REQUIRED ACTION -
Every line in the data below from the one containing "Marcas (87, 969)" down to the one containing "Productos Limpieza (304, 85)", both included, must be retyped exactly; no other line is to appear.

※ ※ ※

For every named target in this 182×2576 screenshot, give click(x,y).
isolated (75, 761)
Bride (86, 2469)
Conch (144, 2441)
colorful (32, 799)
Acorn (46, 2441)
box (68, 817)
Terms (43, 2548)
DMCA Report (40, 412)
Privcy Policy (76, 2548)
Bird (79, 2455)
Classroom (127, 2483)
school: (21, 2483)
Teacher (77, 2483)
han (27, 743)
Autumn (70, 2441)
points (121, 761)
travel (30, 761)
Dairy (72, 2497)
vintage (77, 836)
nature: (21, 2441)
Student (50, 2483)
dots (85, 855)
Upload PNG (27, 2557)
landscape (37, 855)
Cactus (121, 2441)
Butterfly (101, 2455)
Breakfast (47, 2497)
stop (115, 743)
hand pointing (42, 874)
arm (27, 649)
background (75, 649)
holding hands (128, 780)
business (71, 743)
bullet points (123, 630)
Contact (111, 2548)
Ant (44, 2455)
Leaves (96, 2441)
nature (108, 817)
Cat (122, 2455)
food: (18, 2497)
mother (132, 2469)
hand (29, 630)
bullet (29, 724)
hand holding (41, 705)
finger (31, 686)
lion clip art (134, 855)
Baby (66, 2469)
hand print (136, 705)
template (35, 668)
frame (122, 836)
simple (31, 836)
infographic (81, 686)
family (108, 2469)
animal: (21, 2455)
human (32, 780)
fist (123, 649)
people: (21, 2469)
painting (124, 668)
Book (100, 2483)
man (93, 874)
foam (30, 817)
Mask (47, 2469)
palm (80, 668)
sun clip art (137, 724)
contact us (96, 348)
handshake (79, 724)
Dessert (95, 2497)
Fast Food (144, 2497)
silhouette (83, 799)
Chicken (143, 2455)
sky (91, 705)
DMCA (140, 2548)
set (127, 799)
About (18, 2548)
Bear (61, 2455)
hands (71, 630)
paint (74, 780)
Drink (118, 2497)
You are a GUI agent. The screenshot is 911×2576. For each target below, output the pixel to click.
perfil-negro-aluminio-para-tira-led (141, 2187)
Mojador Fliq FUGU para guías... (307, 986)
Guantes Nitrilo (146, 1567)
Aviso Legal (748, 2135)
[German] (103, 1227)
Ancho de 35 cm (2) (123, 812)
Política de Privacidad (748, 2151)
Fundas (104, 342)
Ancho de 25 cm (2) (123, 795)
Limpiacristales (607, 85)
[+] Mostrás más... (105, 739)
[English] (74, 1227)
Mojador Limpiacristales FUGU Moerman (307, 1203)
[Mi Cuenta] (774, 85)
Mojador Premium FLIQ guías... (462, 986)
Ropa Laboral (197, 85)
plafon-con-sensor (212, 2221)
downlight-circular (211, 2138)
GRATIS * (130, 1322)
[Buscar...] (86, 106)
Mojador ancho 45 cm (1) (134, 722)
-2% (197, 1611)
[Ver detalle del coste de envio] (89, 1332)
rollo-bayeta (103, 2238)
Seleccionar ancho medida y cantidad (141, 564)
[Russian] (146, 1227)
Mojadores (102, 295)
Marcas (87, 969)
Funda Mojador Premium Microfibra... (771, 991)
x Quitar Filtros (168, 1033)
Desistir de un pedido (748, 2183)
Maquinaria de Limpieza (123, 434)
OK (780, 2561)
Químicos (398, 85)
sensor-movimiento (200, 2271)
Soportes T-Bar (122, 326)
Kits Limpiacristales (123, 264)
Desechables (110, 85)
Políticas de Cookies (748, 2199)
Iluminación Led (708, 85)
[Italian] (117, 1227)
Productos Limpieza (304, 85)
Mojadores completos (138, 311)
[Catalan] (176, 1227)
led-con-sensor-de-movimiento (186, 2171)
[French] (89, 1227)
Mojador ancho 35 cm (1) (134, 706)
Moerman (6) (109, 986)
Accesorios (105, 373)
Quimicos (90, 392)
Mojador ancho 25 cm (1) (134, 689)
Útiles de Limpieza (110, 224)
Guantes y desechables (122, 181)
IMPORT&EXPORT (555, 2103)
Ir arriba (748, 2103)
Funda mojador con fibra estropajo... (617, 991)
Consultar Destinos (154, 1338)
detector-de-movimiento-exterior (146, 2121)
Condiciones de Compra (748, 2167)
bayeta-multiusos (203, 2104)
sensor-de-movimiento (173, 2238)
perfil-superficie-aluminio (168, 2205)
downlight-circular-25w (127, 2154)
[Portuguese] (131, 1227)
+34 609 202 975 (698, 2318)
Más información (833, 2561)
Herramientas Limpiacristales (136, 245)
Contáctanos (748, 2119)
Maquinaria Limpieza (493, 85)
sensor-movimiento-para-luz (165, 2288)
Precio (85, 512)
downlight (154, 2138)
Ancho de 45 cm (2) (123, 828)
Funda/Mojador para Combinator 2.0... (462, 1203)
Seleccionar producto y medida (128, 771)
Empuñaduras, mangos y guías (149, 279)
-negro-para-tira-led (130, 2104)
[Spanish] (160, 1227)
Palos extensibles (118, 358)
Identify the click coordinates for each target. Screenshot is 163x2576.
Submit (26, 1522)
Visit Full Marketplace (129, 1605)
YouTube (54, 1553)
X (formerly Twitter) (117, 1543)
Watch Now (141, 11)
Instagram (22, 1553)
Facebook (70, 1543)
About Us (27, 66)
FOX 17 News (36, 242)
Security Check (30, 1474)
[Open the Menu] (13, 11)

※ ※ ※

OUTPUT BELOW -
Marcas (87, 969)
Funda Mojador Premium Microfibra... (771, 991)
x Quitar Filtros (168, 1033)
Desistir de un pedido (748, 2183)
Maquinaria de Limpieza (123, 434)
OK (780, 2561)
Químicos (398, 85)
sensor-movimiento (200, 2271)
Soportes T-Bar (122, 326)
Kits Limpiacristales (123, 264)
Desechables (110, 85)
Políticas de Cookies (748, 2199)
Iluminación Led (708, 85)
[Italian] (117, 1227)
Productos Limpieza (304, 85)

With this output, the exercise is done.